## Data section
◇ ◇ ◇

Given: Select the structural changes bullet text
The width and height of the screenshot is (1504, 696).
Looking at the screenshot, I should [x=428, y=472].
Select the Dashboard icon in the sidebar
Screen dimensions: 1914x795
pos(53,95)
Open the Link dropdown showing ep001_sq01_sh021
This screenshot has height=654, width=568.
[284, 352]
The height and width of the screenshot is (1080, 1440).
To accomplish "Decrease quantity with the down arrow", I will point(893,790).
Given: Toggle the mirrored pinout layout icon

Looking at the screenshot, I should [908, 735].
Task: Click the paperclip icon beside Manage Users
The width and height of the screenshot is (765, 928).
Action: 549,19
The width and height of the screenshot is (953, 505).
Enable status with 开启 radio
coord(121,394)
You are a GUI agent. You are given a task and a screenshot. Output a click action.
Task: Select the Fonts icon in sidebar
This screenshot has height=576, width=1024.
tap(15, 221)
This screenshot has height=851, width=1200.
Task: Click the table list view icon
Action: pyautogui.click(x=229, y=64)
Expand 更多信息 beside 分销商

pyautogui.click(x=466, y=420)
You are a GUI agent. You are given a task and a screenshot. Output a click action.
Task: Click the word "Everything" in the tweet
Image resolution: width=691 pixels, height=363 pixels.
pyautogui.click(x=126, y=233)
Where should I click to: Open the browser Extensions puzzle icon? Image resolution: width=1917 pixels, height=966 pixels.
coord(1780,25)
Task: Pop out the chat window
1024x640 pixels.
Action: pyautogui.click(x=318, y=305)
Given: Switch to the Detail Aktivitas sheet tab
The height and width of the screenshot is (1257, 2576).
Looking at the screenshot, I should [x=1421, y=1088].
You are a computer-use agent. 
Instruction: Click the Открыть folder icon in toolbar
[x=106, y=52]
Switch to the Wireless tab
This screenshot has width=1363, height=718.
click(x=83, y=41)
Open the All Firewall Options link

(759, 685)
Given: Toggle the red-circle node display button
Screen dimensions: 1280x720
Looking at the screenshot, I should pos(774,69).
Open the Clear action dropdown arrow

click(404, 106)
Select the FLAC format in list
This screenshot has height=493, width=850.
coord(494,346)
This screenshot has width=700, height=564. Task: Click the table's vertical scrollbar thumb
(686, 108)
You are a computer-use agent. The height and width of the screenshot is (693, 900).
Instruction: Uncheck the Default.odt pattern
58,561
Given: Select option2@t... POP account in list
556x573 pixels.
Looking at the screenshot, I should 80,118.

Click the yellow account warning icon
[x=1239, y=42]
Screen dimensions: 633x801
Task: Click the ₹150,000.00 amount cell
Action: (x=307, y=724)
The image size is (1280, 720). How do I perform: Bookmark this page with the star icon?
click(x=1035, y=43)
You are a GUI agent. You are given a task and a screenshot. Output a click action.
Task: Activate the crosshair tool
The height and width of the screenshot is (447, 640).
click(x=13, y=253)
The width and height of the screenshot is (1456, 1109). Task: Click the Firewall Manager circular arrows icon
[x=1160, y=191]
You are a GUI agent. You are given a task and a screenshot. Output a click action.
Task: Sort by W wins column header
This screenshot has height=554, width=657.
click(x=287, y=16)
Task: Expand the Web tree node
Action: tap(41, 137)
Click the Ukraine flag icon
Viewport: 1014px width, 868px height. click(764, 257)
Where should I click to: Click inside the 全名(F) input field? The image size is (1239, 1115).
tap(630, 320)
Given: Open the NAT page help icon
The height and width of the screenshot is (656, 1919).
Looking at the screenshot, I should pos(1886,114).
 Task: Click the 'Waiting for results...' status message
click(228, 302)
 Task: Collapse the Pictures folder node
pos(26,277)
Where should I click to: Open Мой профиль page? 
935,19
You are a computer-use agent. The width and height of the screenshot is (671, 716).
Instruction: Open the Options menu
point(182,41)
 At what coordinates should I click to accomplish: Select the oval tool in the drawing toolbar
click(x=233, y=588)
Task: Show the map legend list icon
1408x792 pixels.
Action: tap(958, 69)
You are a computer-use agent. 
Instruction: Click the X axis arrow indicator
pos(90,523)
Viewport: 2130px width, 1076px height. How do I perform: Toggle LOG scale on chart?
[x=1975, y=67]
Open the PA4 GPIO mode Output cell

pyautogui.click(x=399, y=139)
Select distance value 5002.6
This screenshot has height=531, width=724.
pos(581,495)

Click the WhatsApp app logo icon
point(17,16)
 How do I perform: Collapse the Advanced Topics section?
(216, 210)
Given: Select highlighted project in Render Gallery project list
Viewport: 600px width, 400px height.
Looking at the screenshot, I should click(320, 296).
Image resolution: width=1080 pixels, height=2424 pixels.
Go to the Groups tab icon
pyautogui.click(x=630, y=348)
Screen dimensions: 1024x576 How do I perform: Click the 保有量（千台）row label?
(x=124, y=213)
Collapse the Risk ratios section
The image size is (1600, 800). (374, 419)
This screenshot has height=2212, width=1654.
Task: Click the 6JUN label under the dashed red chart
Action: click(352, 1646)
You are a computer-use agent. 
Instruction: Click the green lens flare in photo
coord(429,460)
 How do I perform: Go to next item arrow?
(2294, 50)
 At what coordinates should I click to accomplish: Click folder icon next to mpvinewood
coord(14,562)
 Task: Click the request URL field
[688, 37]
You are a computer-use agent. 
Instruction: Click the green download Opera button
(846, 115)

◇ ◇ ◇

## Task to carry out
The whole listing above is to be reproduced without any slip.

## Output
Given: Select the structural changes bullet text
The width and height of the screenshot is (1504, 696).
Looking at the screenshot, I should [x=428, y=472].
Select the Dashboard icon in the sidebar
Screen dimensions: 1914x795
pos(53,95)
Open the Link dropdown showing ep001_sq01_sh021
This screenshot has height=654, width=568.
[284, 352]
The height and width of the screenshot is (1080, 1440).
To accomplish "Decrease quantity with the down arrow", I will point(893,790).
Given: Toggle the mirrored pinout layout icon

Looking at the screenshot, I should [908, 735].
Task: Click the paperclip icon beside Manage Users
The width and height of the screenshot is (765, 928).
Action: 549,19
The width and height of the screenshot is (953, 505).
Enable status with 开启 radio
coord(121,394)
You are a GUI agent. You are given a task and a screenshot. Output a click action.
Task: Select the Fonts icon in sidebar
This screenshot has height=576, width=1024.
tap(15, 221)
This screenshot has height=851, width=1200.
Task: Click the table list view icon
Action: pyautogui.click(x=229, y=64)
Expand 更多信息 beside 分销商

pyautogui.click(x=466, y=420)
You are a GUI agent. You are given a task and a screenshot. Output a click action.
Task: Click the word "Everything" in the tweet
Image resolution: width=691 pixels, height=363 pixels.
pyautogui.click(x=126, y=233)
Where should I click to: Open the browser Extensions puzzle icon? Image resolution: width=1917 pixels, height=966 pixels.
coord(1780,25)
Task: Pop out the chat window
1024x640 pixels.
Action: pyautogui.click(x=318, y=305)
Given: Switch to the Detail Aktivitas sheet tab
The height and width of the screenshot is (1257, 2576).
Looking at the screenshot, I should [x=1421, y=1088].
You are a computer-use agent. 
Instruction: Click the Открыть folder icon in toolbar
[x=106, y=52]
Switch to the Wireless tab
This screenshot has width=1363, height=718.
click(x=83, y=41)
Open the All Firewall Options link

(759, 685)
Given: Toggle the red-circle node display button
Screen dimensions: 1280x720
Looking at the screenshot, I should pos(774,69).
Open the Clear action dropdown arrow

click(404, 106)
Select the FLAC format in list
This screenshot has height=493, width=850.
coord(494,346)
This screenshot has width=700, height=564. Task: Click the table's vertical scrollbar thumb
(686, 108)
You are a computer-use agent. The height and width of the screenshot is (693, 900).
Instruction: Uncheck the Default.odt pattern
58,561
Given: Select option2@t... POP account in list
556x573 pixels.
Looking at the screenshot, I should 80,118.

Click the yellow account warning icon
[x=1239, y=42]
Screen dimensions: 633x801
Task: Click the ₹150,000.00 amount cell
Action: (x=307, y=724)
The image size is (1280, 720). How do I perform: Bookmark this page with the star icon?
click(x=1035, y=43)
You are a GUI agent. You are given a task and a screenshot. Output a click action.
Task: Activate the crosshair tool
The height and width of the screenshot is (447, 640).
click(x=13, y=253)
The width and height of the screenshot is (1456, 1109). Task: Click the Firewall Manager circular arrows icon
[x=1160, y=191]
You are a GUI agent. You are given a task and a screenshot. Output a click action.
Task: Sort by W wins column header
This screenshot has height=554, width=657.
click(x=287, y=16)
Task: Expand the Web tree node
Action: tap(41, 137)
Click the Ukraine flag icon
Viewport: 1014px width, 868px height. click(764, 257)
Where should I click to: Click inside the 全名(F) input field? The image size is (1239, 1115).
tap(630, 320)
Given: Open the NAT page help icon
The height and width of the screenshot is (656, 1919).
Looking at the screenshot, I should pos(1886,114).
 Task: Click the 'Waiting for results...' status message
click(228, 302)
 Task: Collapse the Pictures folder node
pos(26,277)
Where should I click to: Open Мой профиль page? 
935,19
You are a computer-use agent. The width and height of the screenshot is (671, 716).
Instruction: Open the Options menu
point(182,41)
 At what coordinates should I click to accomplish: Select the oval tool in the drawing toolbar
click(x=233, y=588)
Task: Show the map legend list icon
1408x792 pixels.
Action: tap(958, 69)
You are a computer-use agent. 
Instruction: Click the X axis arrow indicator
pos(90,523)
Viewport: 2130px width, 1076px height. How do I perform: Toggle LOG scale on chart?
[x=1975, y=67]
Open the PA4 GPIO mode Output cell

pyautogui.click(x=399, y=139)
Select distance value 5002.6
This screenshot has height=531, width=724.
pos(581,495)

Click the WhatsApp app logo icon
point(17,16)
 How do I perform: Collapse the Advanced Topics section?
(216, 210)
Given: Select highlighted project in Render Gallery project list
Viewport: 600px width, 400px height.
Looking at the screenshot, I should click(320, 296).
Image resolution: width=1080 pixels, height=2424 pixels.
Go to the Groups tab icon
pyautogui.click(x=630, y=348)
Screen dimensions: 1024x576 How do I perform: Click the 保有量（千台）row label?
(x=124, y=213)
Collapse the Risk ratios section
The image size is (1600, 800). (374, 419)
This screenshot has height=2212, width=1654.
Task: Click the 6JUN label under the dashed red chart
Action: click(352, 1646)
You are a computer-use agent. 
Instruction: Click the green lens flare in photo
coord(429,460)
 How do I perform: Go to next item arrow?
(2294, 50)
 At what coordinates should I click to accomplish: Click folder icon next to mpvinewood
coord(14,562)
 Task: Click the request URL field
[688, 37]
You are a computer-use agent. 
Instruction: Click the green download Opera button
(846, 115)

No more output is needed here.